**DATA PROVIDED:**
START

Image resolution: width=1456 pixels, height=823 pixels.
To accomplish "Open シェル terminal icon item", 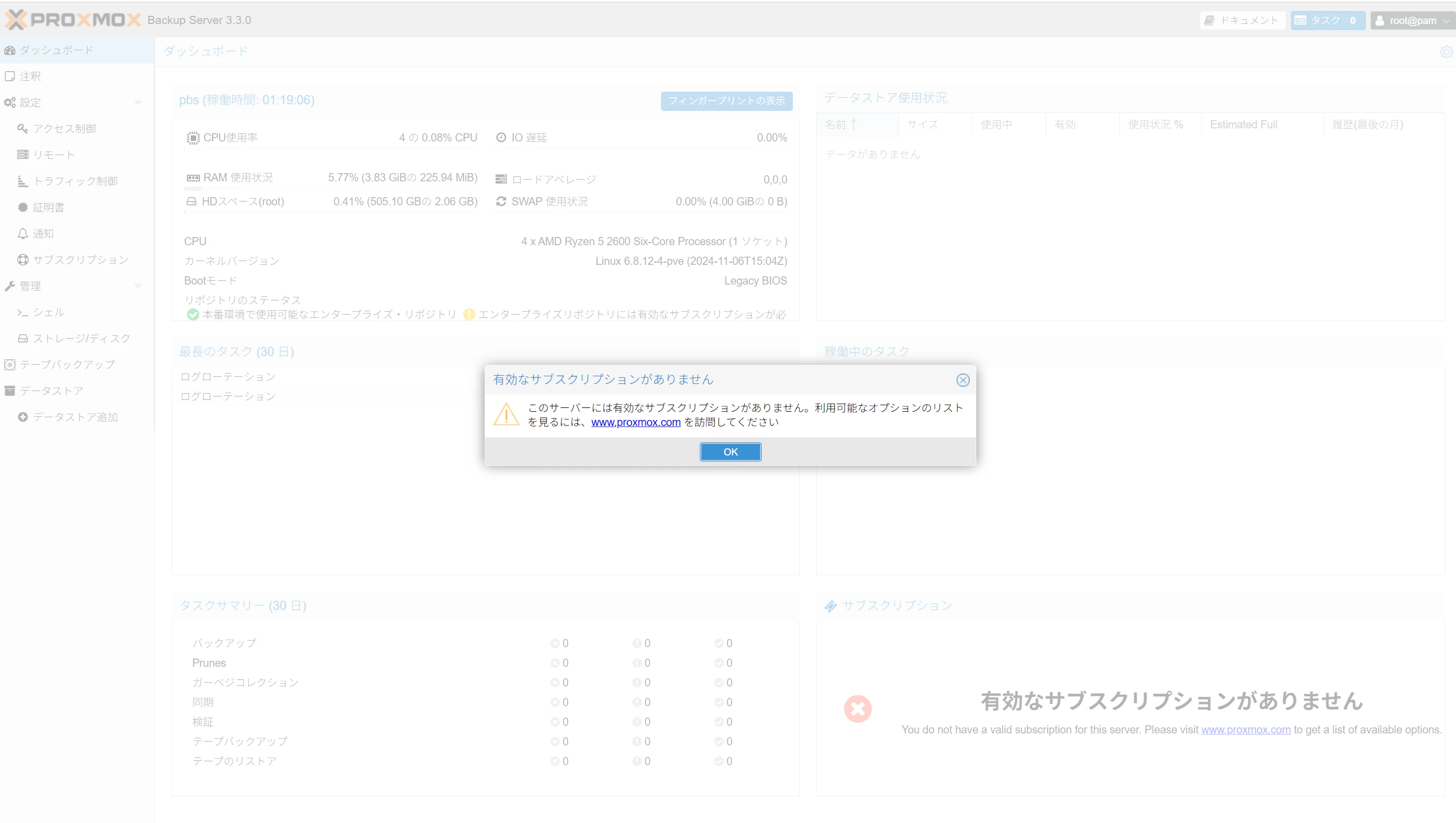I will (x=48, y=312).
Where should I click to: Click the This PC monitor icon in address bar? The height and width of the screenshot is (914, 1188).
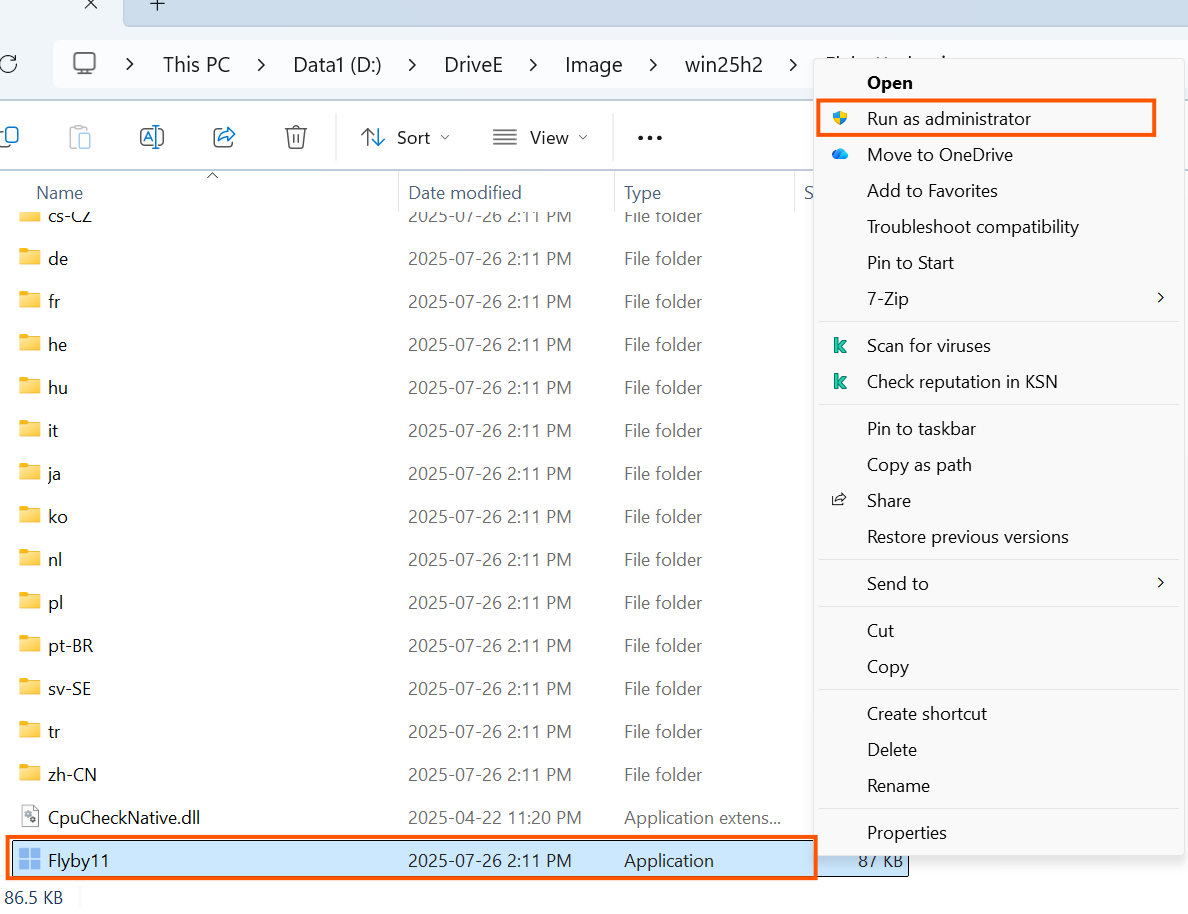tap(84, 63)
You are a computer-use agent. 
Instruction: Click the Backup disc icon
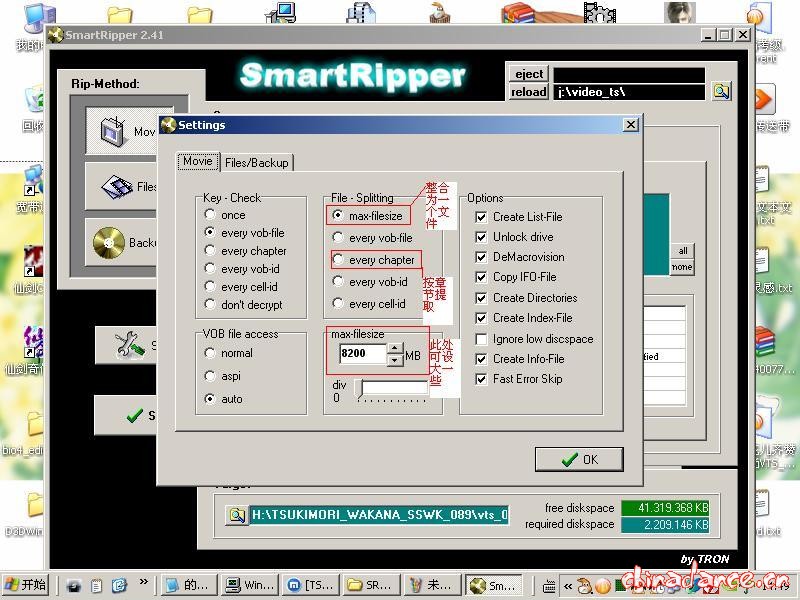click(x=107, y=242)
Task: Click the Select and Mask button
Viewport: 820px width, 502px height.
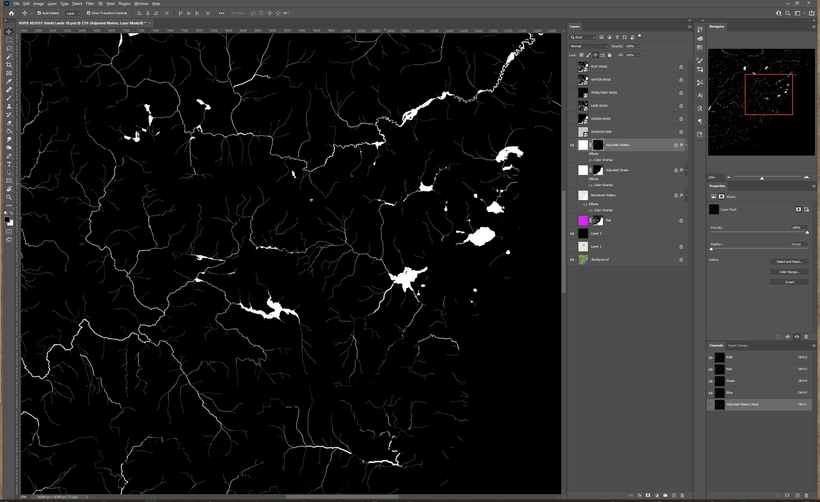Action: [789, 262]
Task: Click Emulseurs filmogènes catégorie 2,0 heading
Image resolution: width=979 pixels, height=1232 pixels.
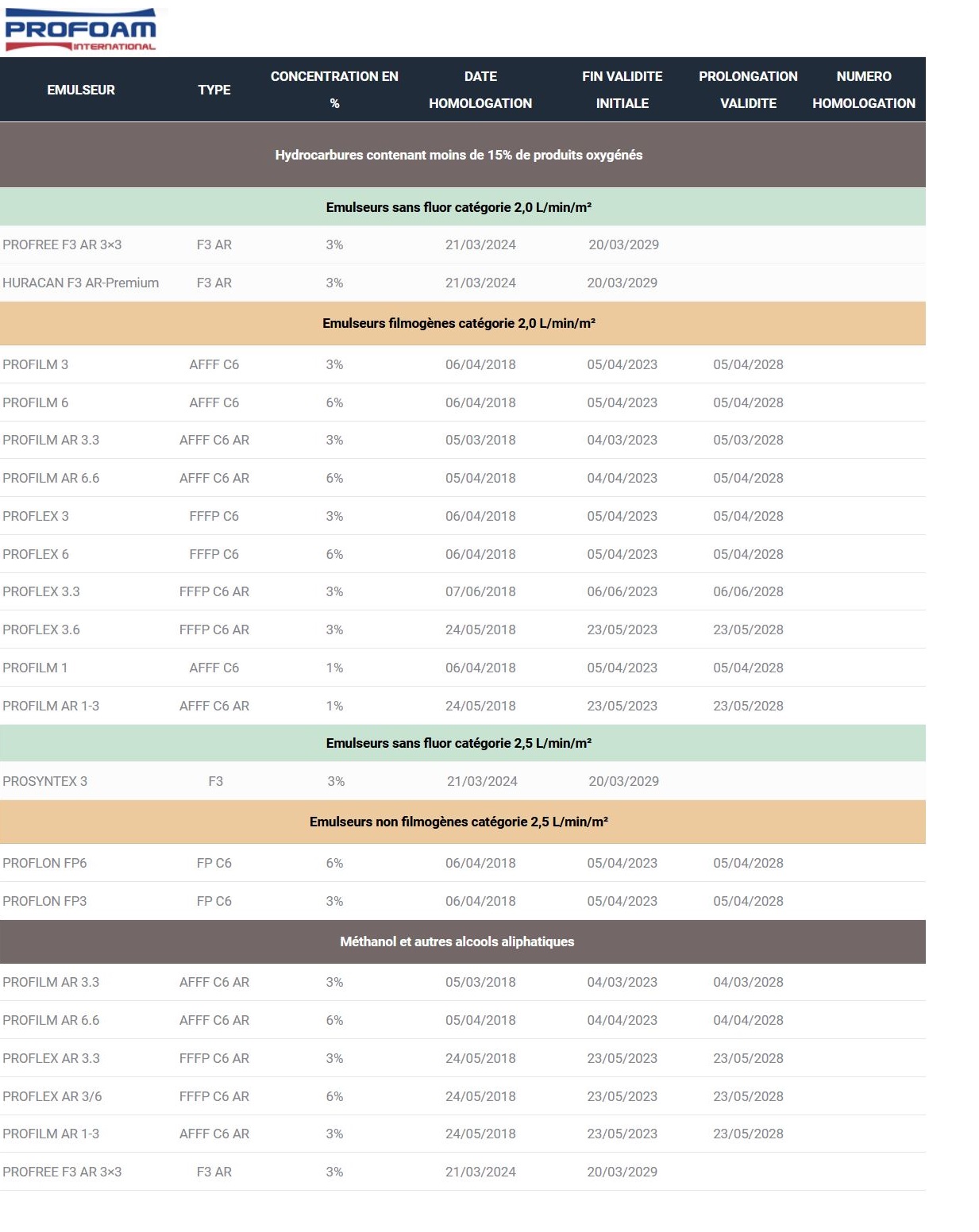Action: (459, 323)
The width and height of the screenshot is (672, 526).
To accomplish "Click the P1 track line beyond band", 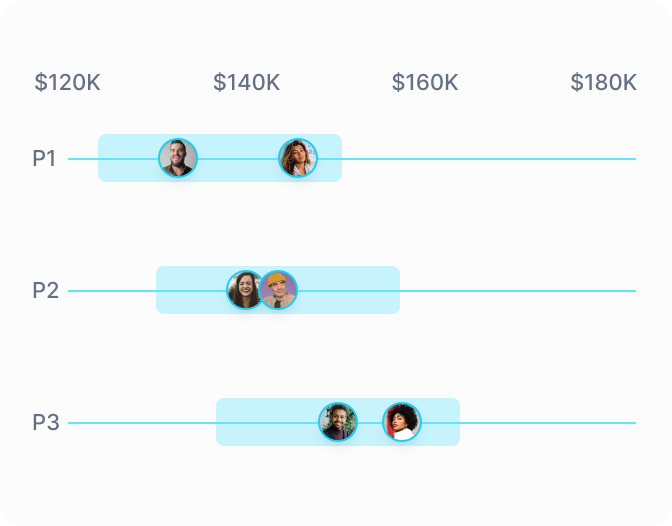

END

**TO BE DONE:** Copy the records word for word, starting with the line that contains "Task: Click the Select and Mask button" and continuing through the end of the records, leaving out the pictures.

**RESPONSE:**
Task: Click the Select and Mask button
Viewport: 820px width, 502px height.
Action: [789, 262]
Task: Click Emulseurs filmogènes catégorie 2,0 heading
Image resolution: width=979 pixels, height=1232 pixels.
Action: (459, 323)
The width and height of the screenshot is (672, 526).
To accomplish "Click the P1 track line beyond band", 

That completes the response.